# Man marries pillow



## Johnny Thunder (Feb 24, 2006)

I wonder if he ran into the woman who married the rollercoaster during their honeymoon.

http://www.metro.co.uk/weird/816601-man-marries-pillow


----------



## RoxyBlue (Oct 6, 2008)

I always wondered what the word "otaku" (screen name of one of our delightful electronics wizzes here ) - it's a Japanese term that roughly translates to somewhere between 'obsessive' and 'nerd'

I learn something new every day here

That aside, how can such a union be considered legal? And will their children look like Cabbage Patch dolls?


----------



## debbie5 (Mar 2, 2007)

In England, a slang term for coitus is "getting stuffed"....heheheheh.


----------



## Otaku (Dec 3, 2004)

Well, I'll be damned. What's next - man marries sock puppet?

After reading this, I may need to change my screen name!


----------



## RoxyBlue (Oct 6, 2008)

Otaku said:


> After reading this, I may need to change my screen name!

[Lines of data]

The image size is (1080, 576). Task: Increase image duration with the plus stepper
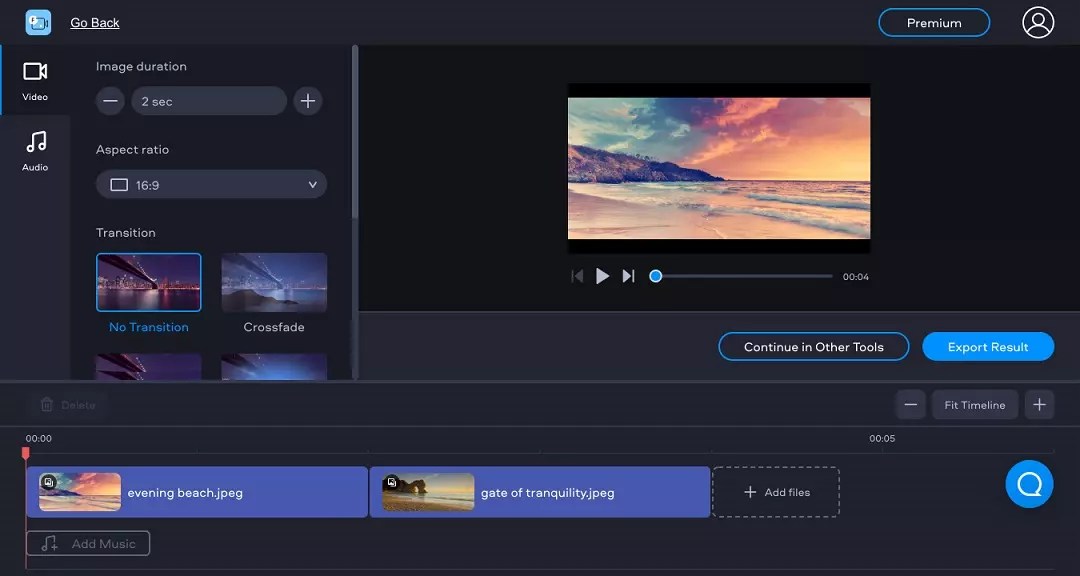click(x=308, y=100)
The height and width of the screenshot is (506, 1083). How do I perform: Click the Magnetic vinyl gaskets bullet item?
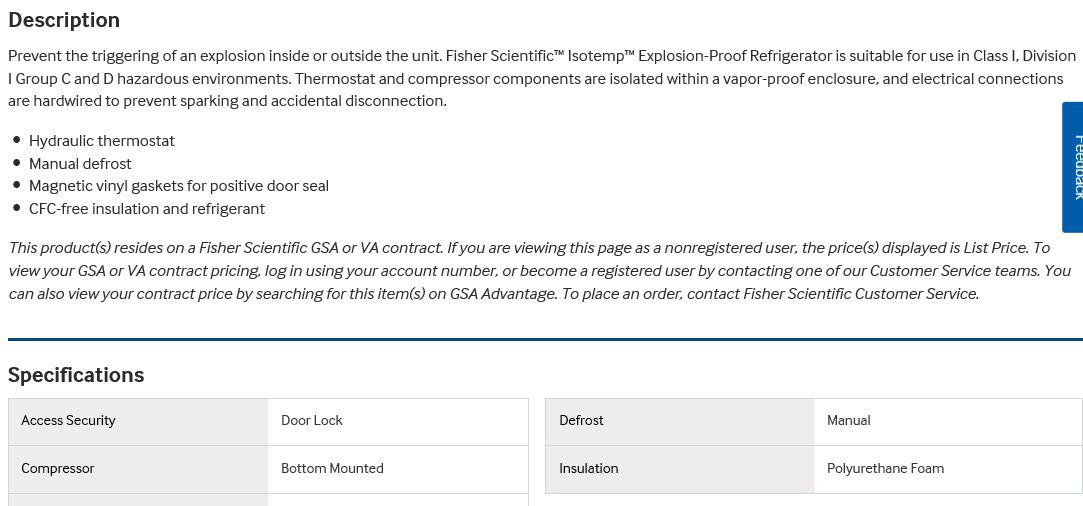[x=179, y=186]
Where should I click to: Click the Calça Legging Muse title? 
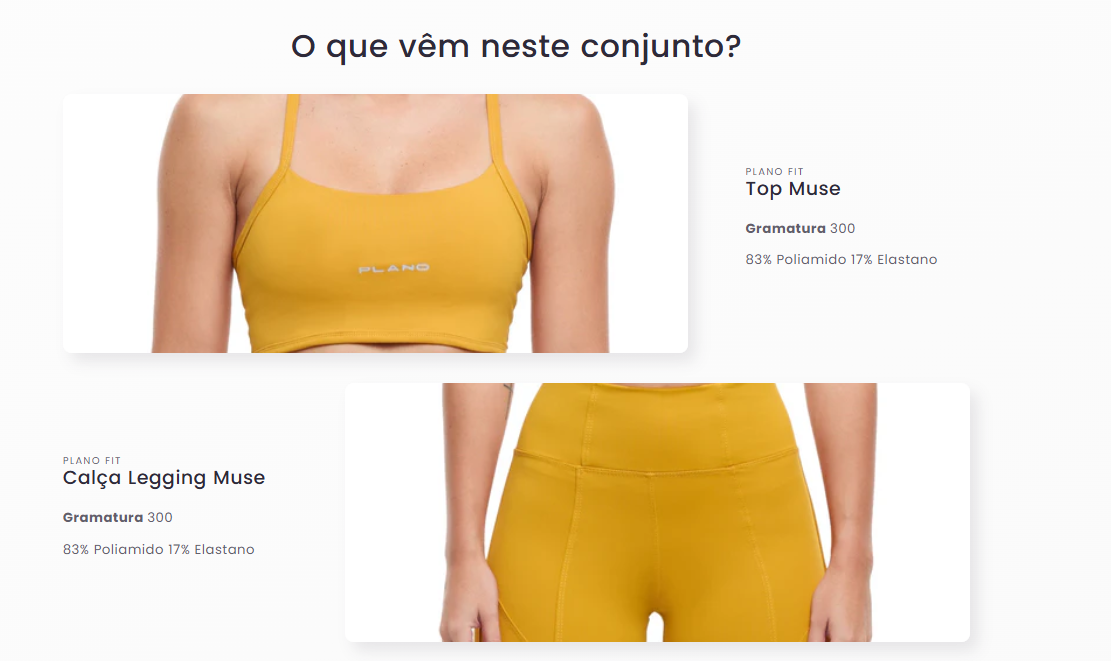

> [TASKS TO CARRY OUT]:
**a.** Rewrite the thread's passage starting with "I always wondered" and going on through "Cabbage Patch dolls?", replacing "Cabbage Patch dolls" with "rag dolls".
**b.** Summarize the thread in three sentences.

> [ANSWERS PROVIDED]:
**a.**
I always wondered what the word "otaku" (screen name of one of our delightful electronics wizzes here ) - it's a Japanese term that roughly translates to somewhere between 'obsessive' and 'nerd'

I learn something new every day here

That aside, how can such a union be considered legal? And will their children look like rag dolls?

**b.** The thread opens with a link about a man who marries a pillow and a joke asking whether he ran into the woman who married a rollercoaster during the honeymoon. One reply explains that "otaku" is a Japanese term roughly between "obsessive" and "nerd," then asks how such a union could be considered legal and whether the children will look like Cabbage Patch dolls. Other replies joke about an English slang term for coitus and about a man marrying a sock puppet, and the member called Otaku says a change of screen name may be needed.